Un amigo de Olding le preguntó, “¿te cogiste alguna puta?”, a lo que contestó “Se lo metí a una chica con Jacko el Lunes. Los dos al mismo tiempo. Luego otra el martes”. McIlroy también mandó una foto de las mujeres en la fiesta con el texto “amo las putas de Belfast”. No son evidencia de que hayan violado a alguien, pero sí de la total falta de respeto que tienen por las mujeres.

Los acusados dijeron arrepentirse de los mensajes de texto, pero niegan no haber tenido consenso. El jurado estuvo de acuerdo con ellos, el 28 de junio del 2018 los declararon inocentes.

Obviamente muchos se sintieron indignados por el resultado del juicio, al punto de ejercer presión en el equipo de Rugby.
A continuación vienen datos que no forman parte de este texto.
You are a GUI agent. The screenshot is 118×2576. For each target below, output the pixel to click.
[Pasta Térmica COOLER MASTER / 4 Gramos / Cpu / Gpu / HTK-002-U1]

De hecho, los contratos de Olding y Jackson fueron revocados con efecto inmediato el 16 de abril. Instantáneamente aparecieron los gritos de “esto es una cacería de brujas” y “ya un jurado dijo que no eran culpables. No pueden hacerles un juicio social”. Lo cierto de esto es que hay quienes lo ven como una oportunidad para crear un momento #MeToo dentro del deporte irlandés, para por lo menos sacar algo de una situación terrible. Lo que es más probable es que tanto Olding como Jackson pueden seguir con sus vidas como si nada hubiese pasado.